▶ _Task statement_: Find "Select Coniferous Trees type" in the material, then return exactly the line containing it and all lines after it to the end, leaving out pictures.

▶ _Data extract_:

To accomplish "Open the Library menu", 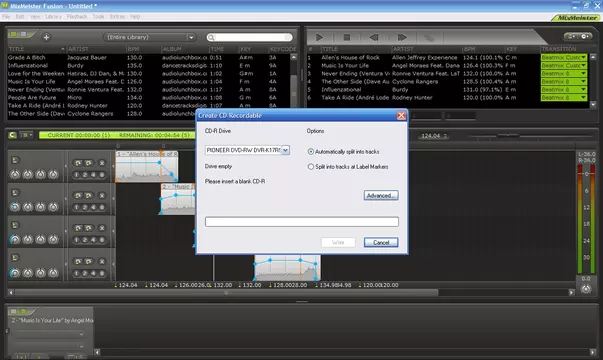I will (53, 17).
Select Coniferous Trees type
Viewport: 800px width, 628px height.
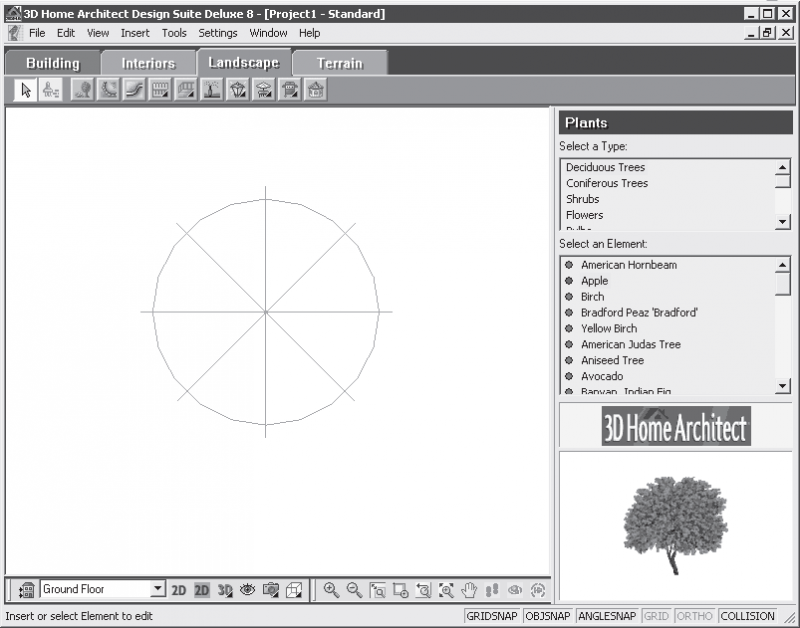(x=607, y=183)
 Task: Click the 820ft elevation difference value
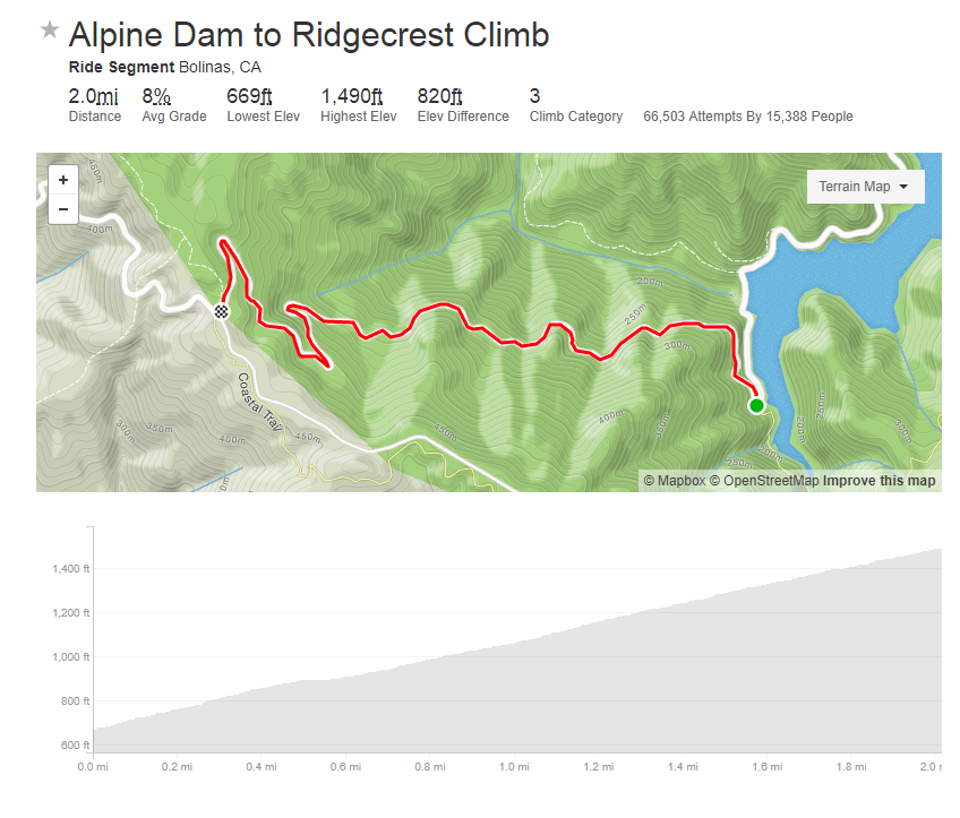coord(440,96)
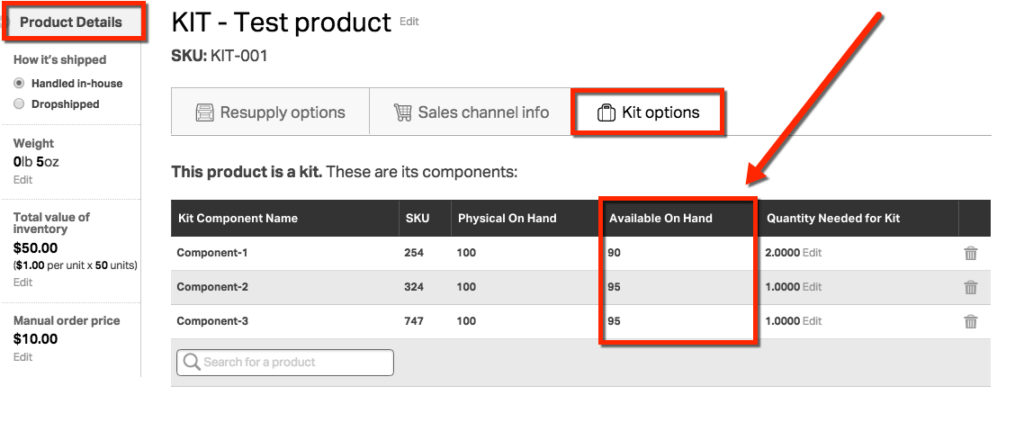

▶ _Solution to this exercise_:
Select Coniferous Trees type
Viewport: 800px width, 628px height.
(x=607, y=183)
 Task: Click the 820ft elevation difference value
coord(440,96)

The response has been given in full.